(Extracted data Opens)
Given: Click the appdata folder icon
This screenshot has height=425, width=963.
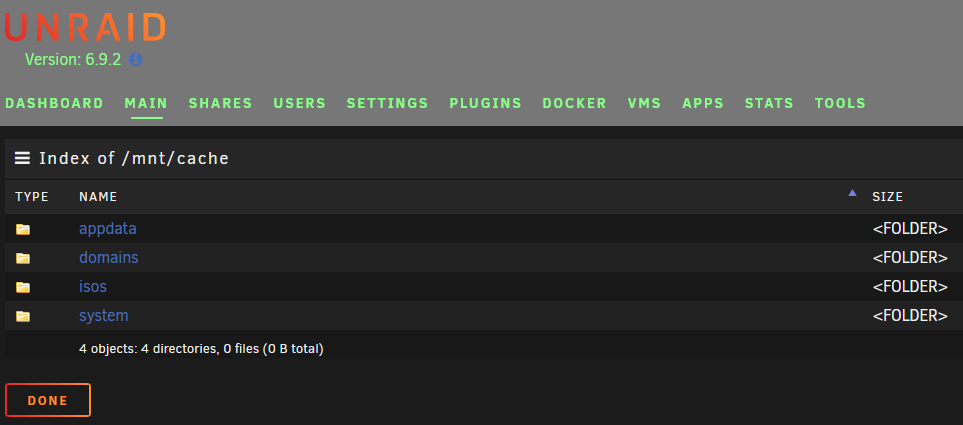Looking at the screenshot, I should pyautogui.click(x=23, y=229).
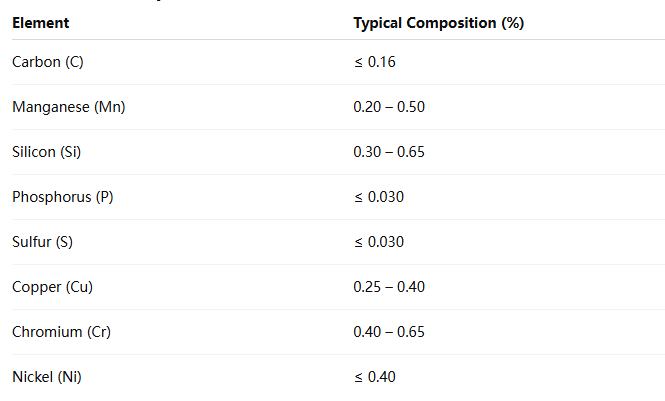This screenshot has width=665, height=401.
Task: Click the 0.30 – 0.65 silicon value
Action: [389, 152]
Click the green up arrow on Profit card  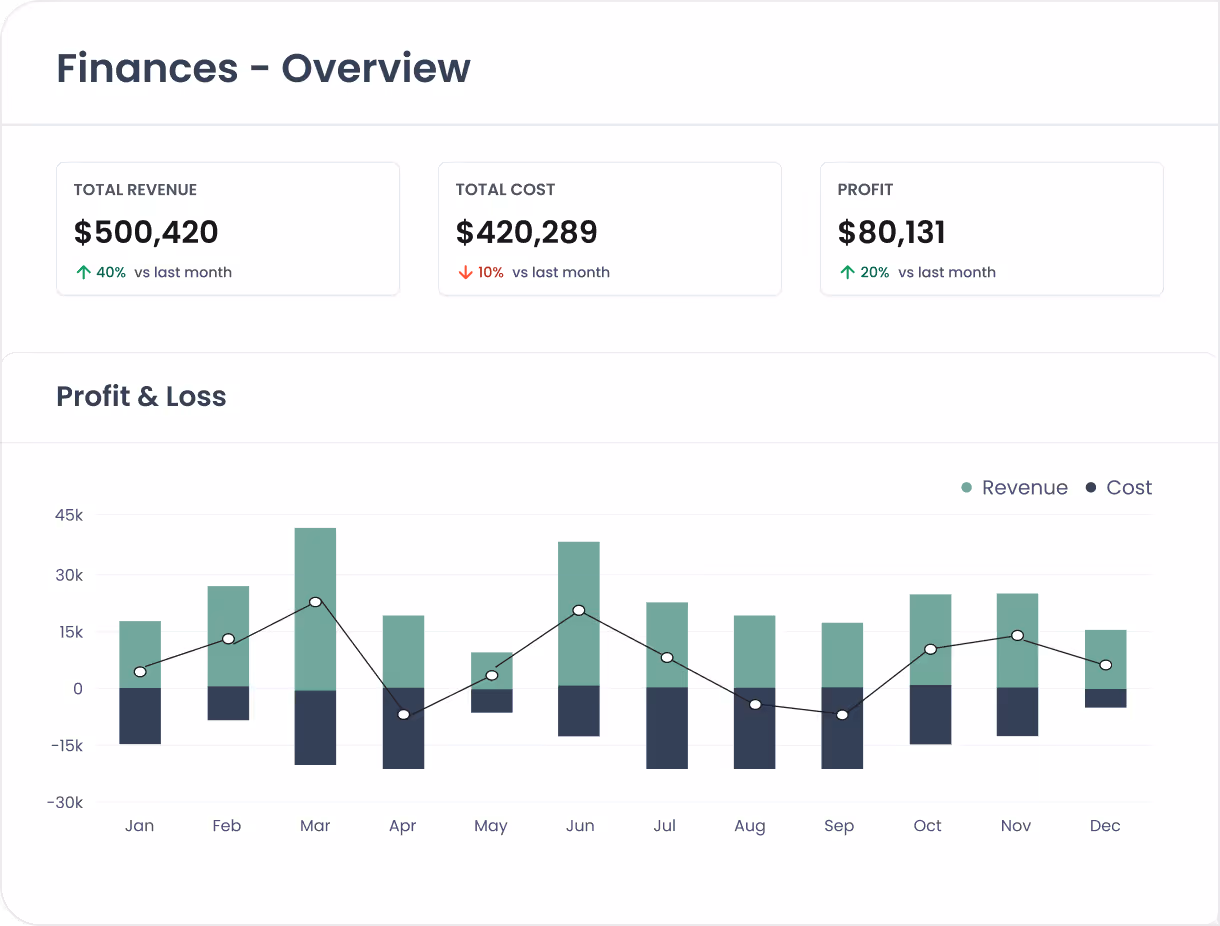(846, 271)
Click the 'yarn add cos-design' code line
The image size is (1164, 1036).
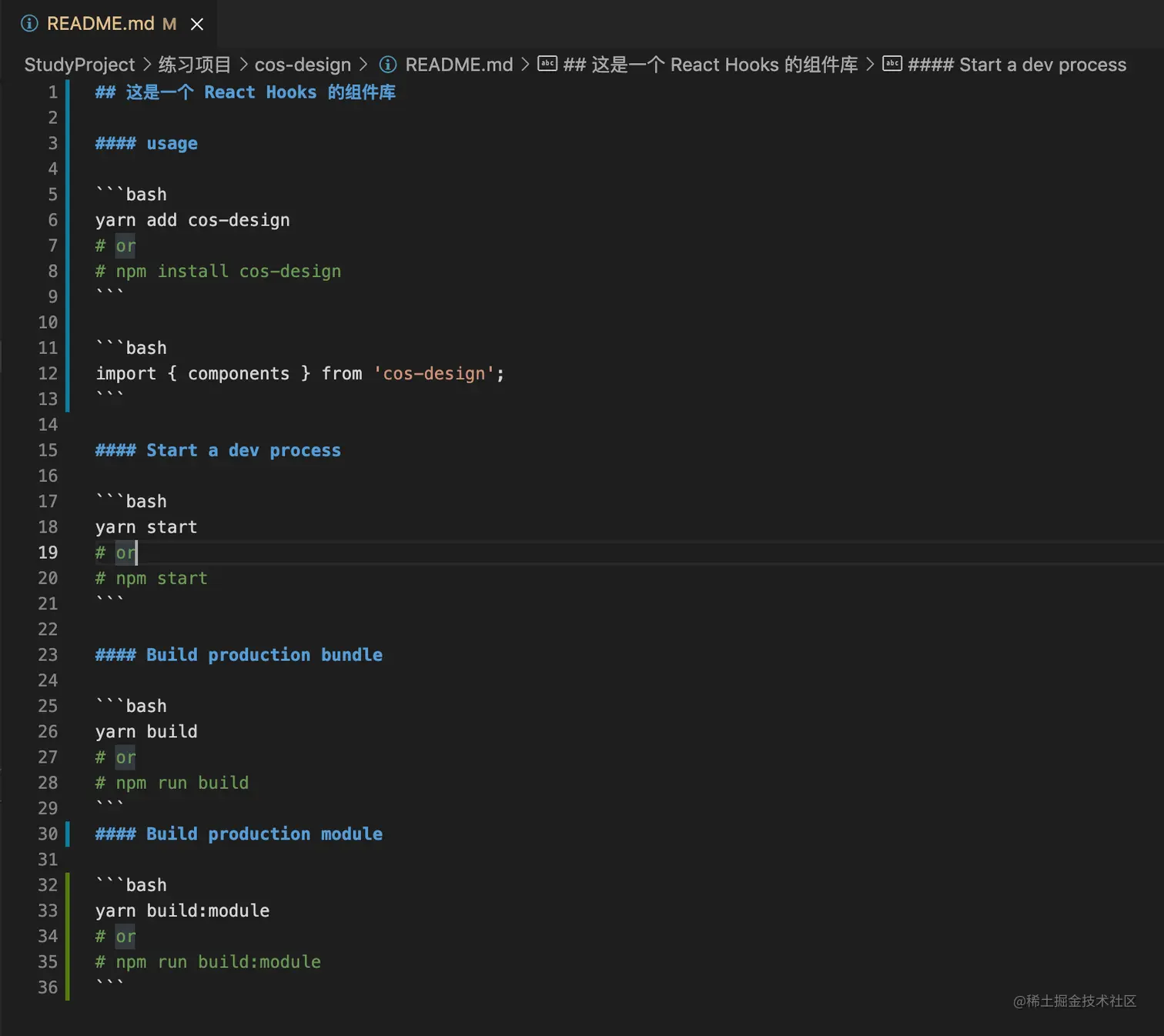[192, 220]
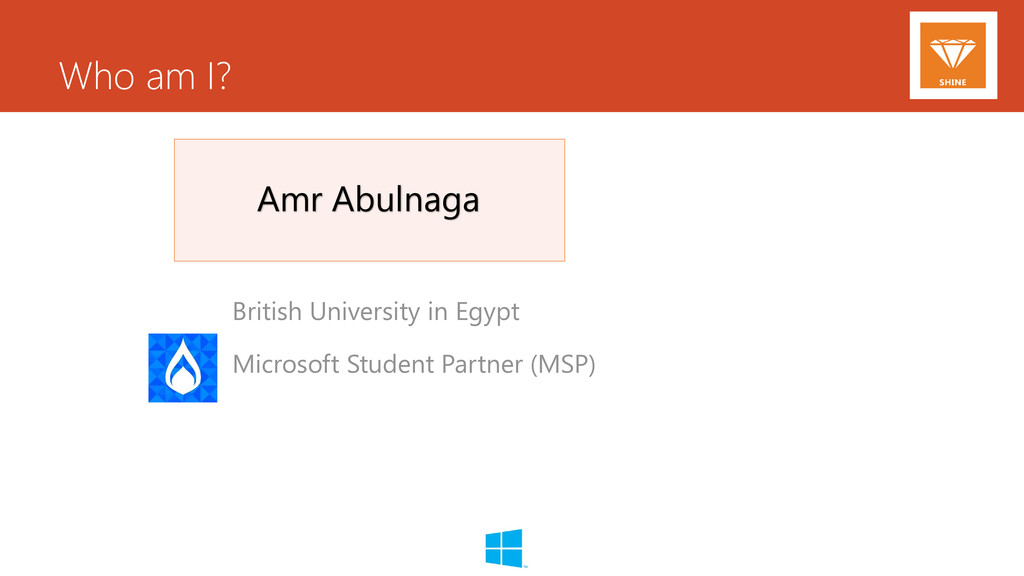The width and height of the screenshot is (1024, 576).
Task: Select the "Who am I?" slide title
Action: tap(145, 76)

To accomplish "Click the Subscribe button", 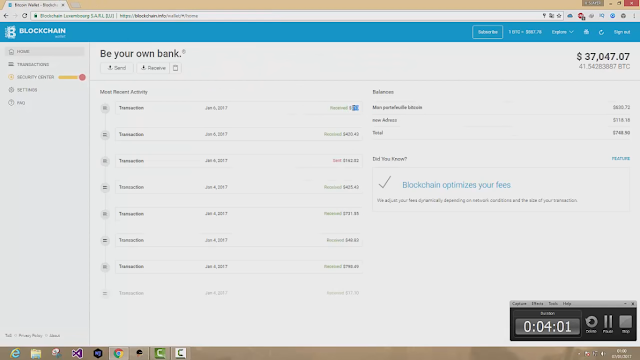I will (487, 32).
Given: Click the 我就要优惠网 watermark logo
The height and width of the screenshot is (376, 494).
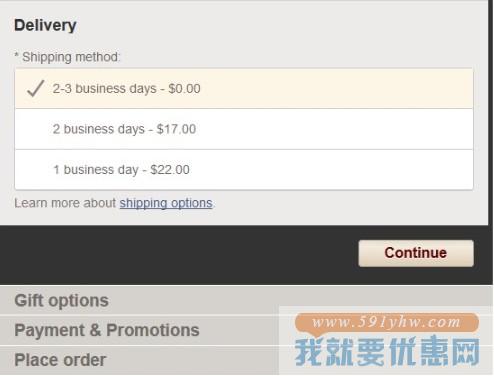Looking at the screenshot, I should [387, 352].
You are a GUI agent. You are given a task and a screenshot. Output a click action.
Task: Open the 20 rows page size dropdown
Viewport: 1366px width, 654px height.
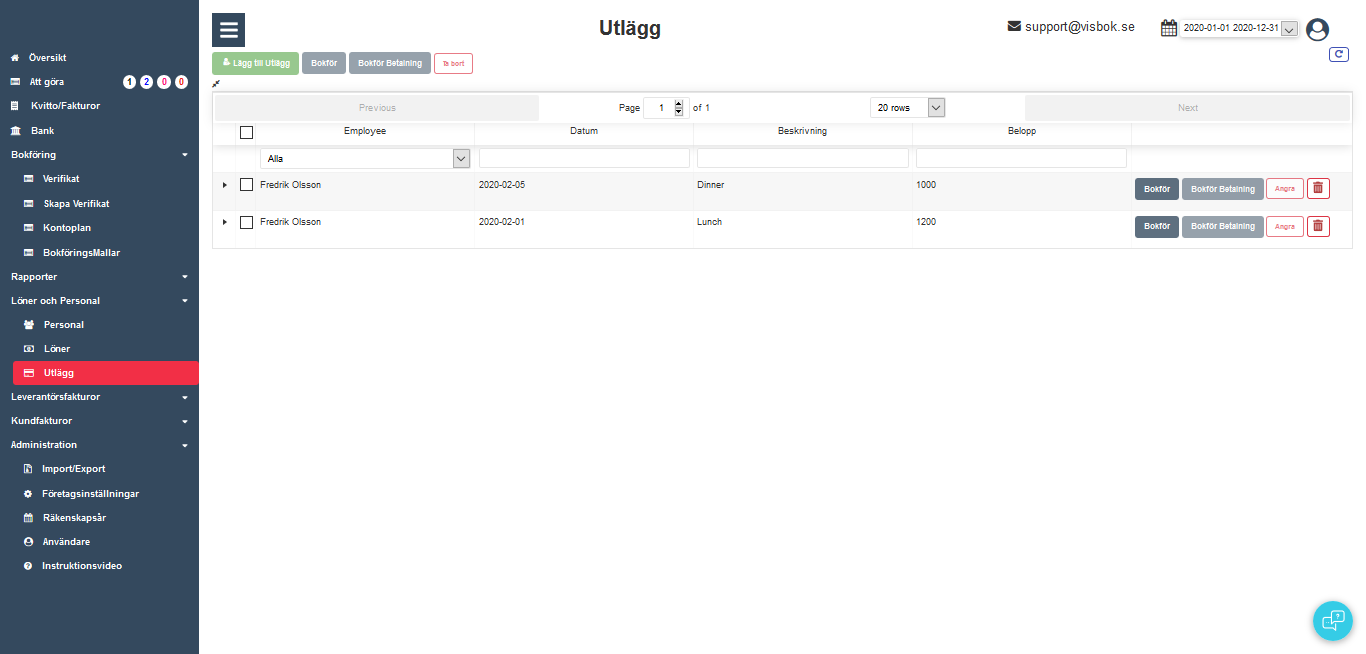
(Extracted data Closes)
Without the pictures, repeat exactly the lines running from the line containing "You are a GUI" through the end of the data, both ends included.

You are a GUI agent. You are given a task and a screenshot. Output a click action.
Task: Open the 20 rows page size dropdown
Viewport: 1366px width, 654px height.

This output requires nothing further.